86.000 Euro als Unterstützung
Ob sich Blübaum nun tatsächlich zum Herausforderer von Weltmeister Gukesh aufschwingt? Unwahrscheinlich. In der monatelangen Vorbereitung überließ er allerdings nichts dem Zufall. Blübaum, sonst ein Einzelkämpfer, stellte sich ein Team zusammen, absolvierte Trainingscamps, studierte seine Gegner haargenau. Die Informationen der sogenannten Sekundanten, die den Schachprofis bei der Vor- und Nachbereitung ihrer Partien helfen, gelten auf diesem Niveau als essenziell. Meist liegt der Fokus auf der Spieleröffnung.
Personal, Reisekosten, Computer mit entsprechender Rechenleistung - die Ausgaben sind beträchtlich. Ähnlich wie in anderen Sportarten könne man da schon von einer „Materialschlacht“ sprechen, meint Sportdirektor Högy.
Rund 86.000 Euro wurden Blübaum als Unterstützung dafür zur Verfügung gestellt - unter anderem vom Bundeskanzleramt, dem DSB und regionalen Verbänden. 21.000 Euro kamen über eine Crowdfunding-Aktion zusammen.
Eines der härtesten Turniere überhaupt
Blübaum ist schon seit 2015 Großmeister. Bis 2022 absolvierte er noch ein Mathematik-Studium, voll und ganz auf die Schach-Karte setzte er erst danach. Wer vom Denksport leben will, muss zumindest in Deutschland, wo er nur eine Nische besetzt, schon dauerhaft zu den Allerbesten dazugehören.

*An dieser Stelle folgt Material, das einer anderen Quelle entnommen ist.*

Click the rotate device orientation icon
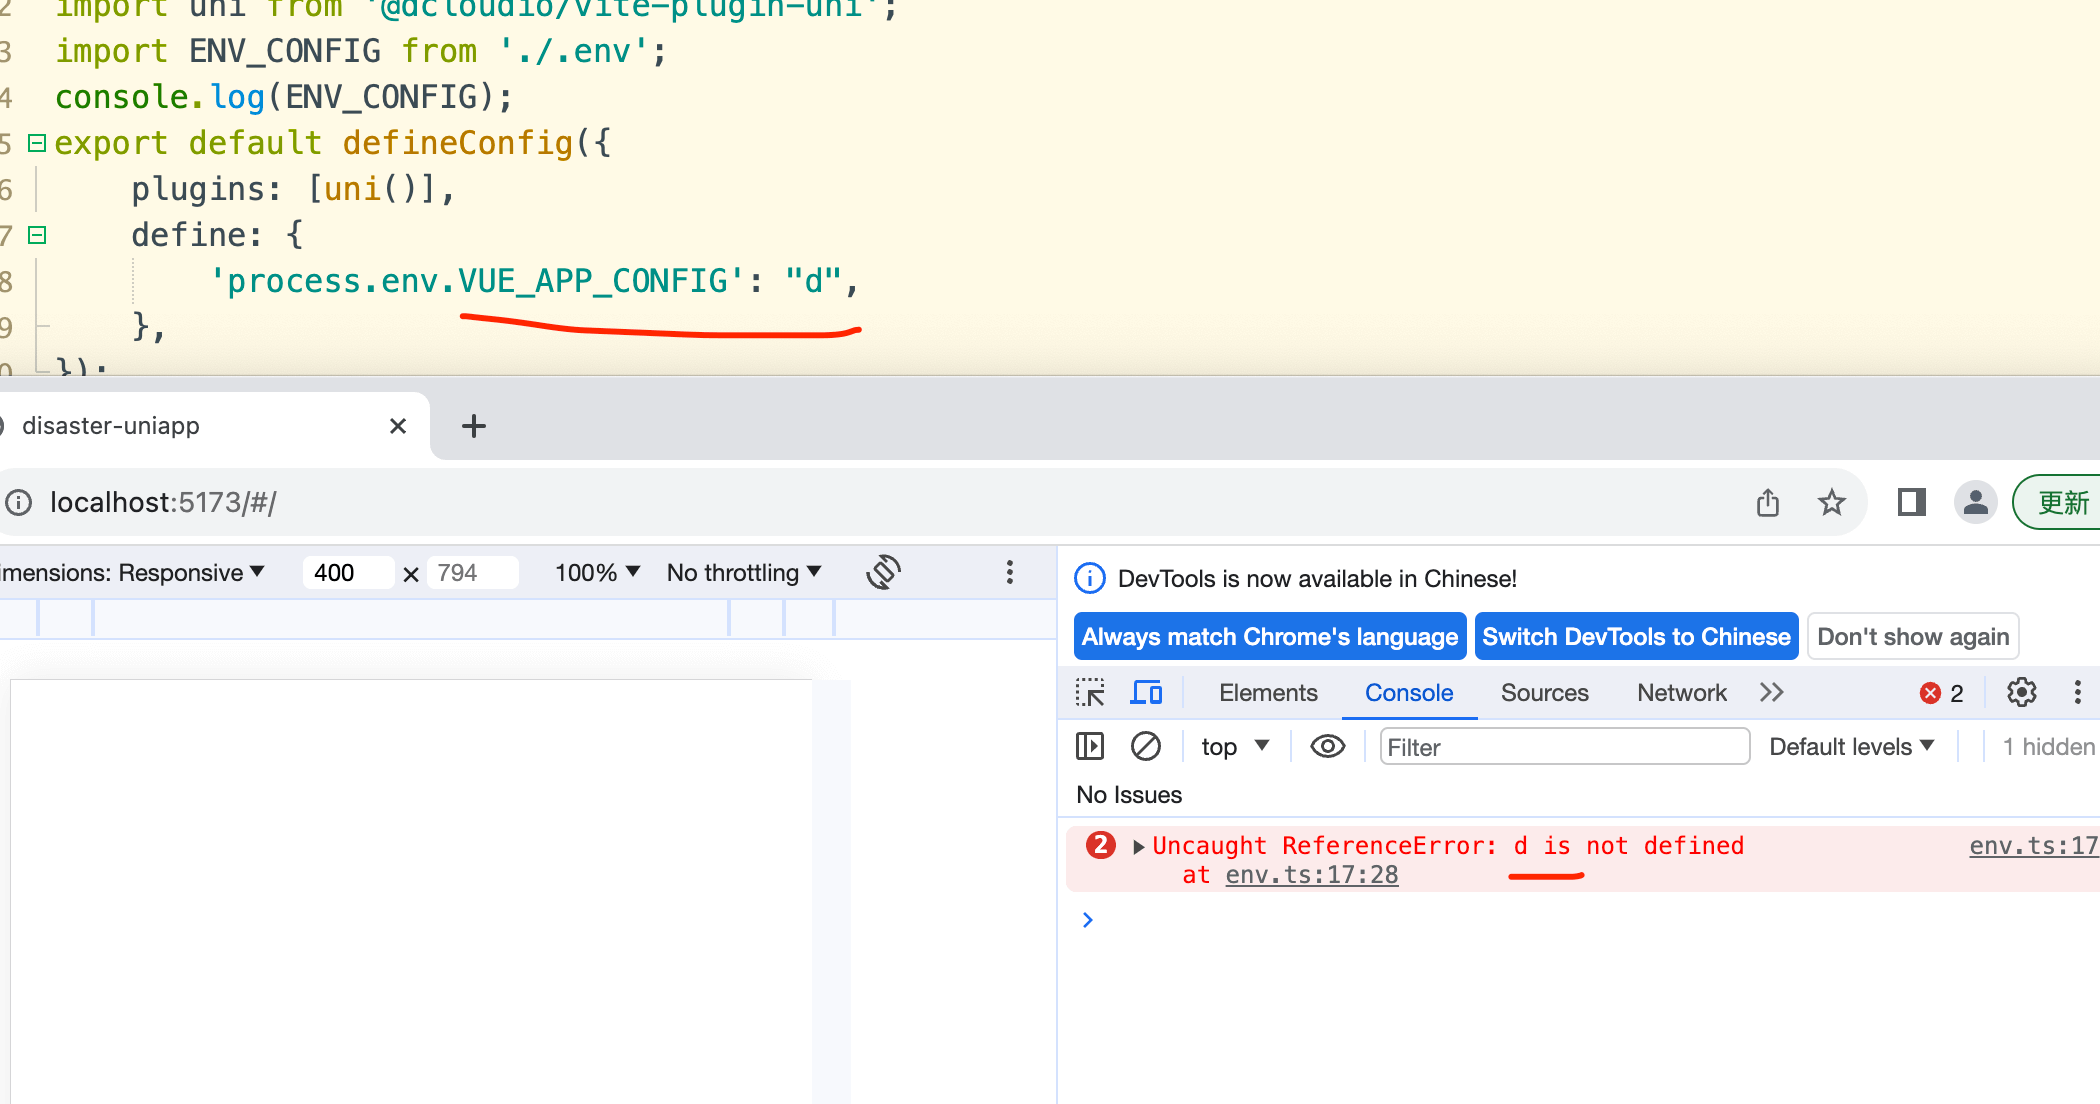 883,572
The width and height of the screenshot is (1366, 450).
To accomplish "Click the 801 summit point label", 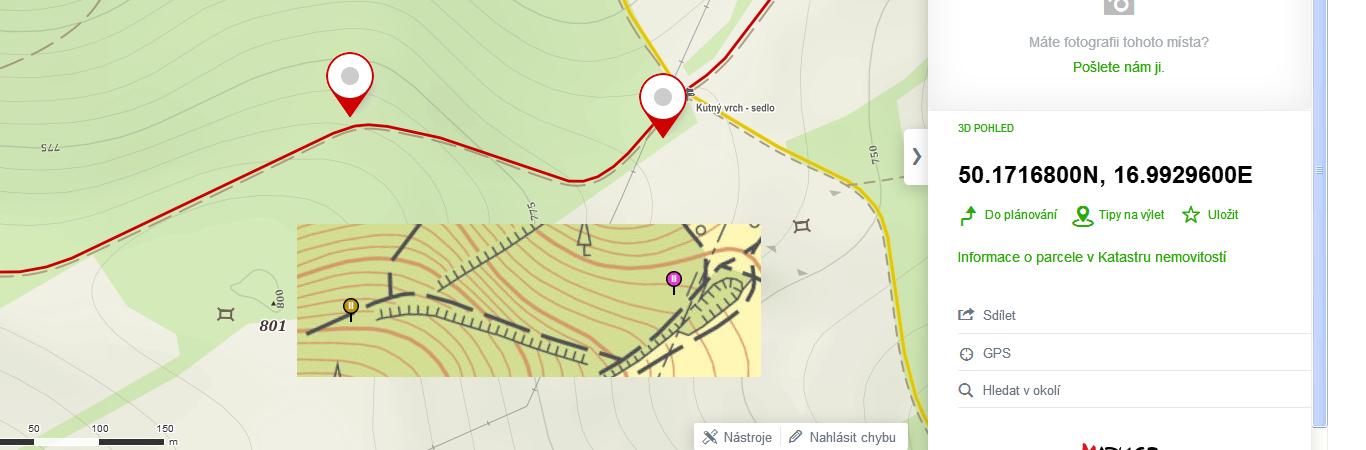I will [273, 325].
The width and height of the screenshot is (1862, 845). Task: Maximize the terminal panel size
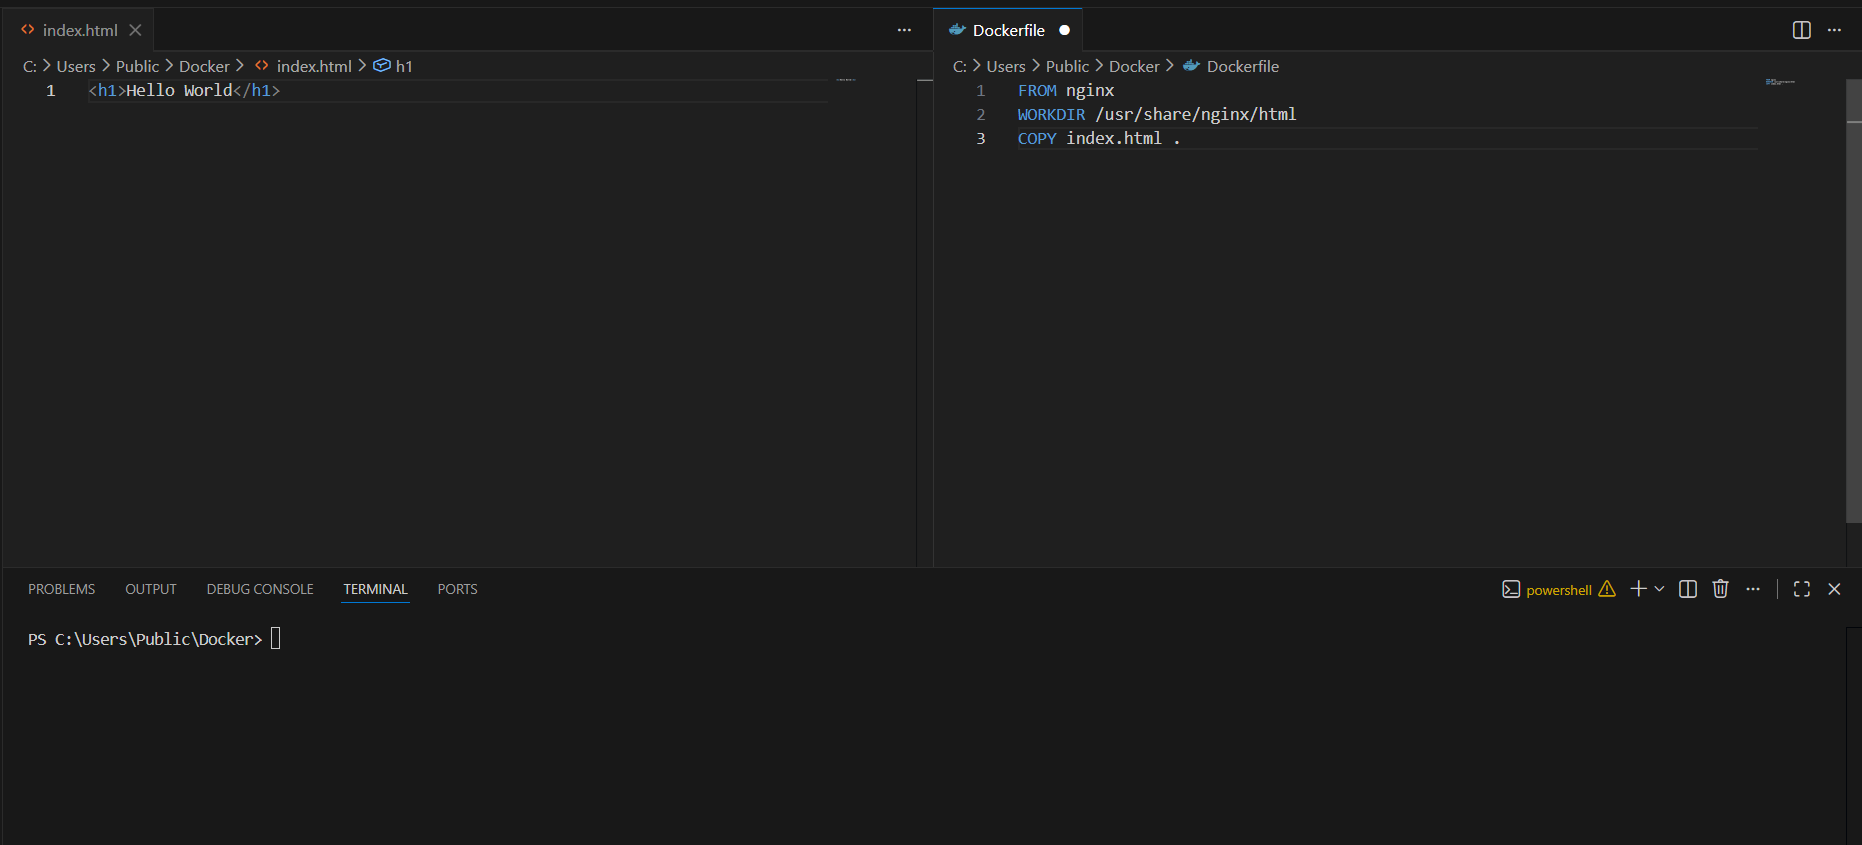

Beim WM-Kandidatenturnier werden immerhin 700.000 Euro an Preisgeld ausgeschüttet. Der Sieger kassiert 70.000 Euro, dazu erhält jeder Spieler für jeden erzielten halben Punkt noch mal 5.000 Euro. Auf jeden seiner sieben Gegner trifft Blübaum zweimal. Das Event gilt als eines der härtesten überhaupt im Turnierkalender. Neben mentaler braucht Deutschlands Hoffnungsträger da auch eine körperliche Topverfassung. Und natürlich frische Hemden.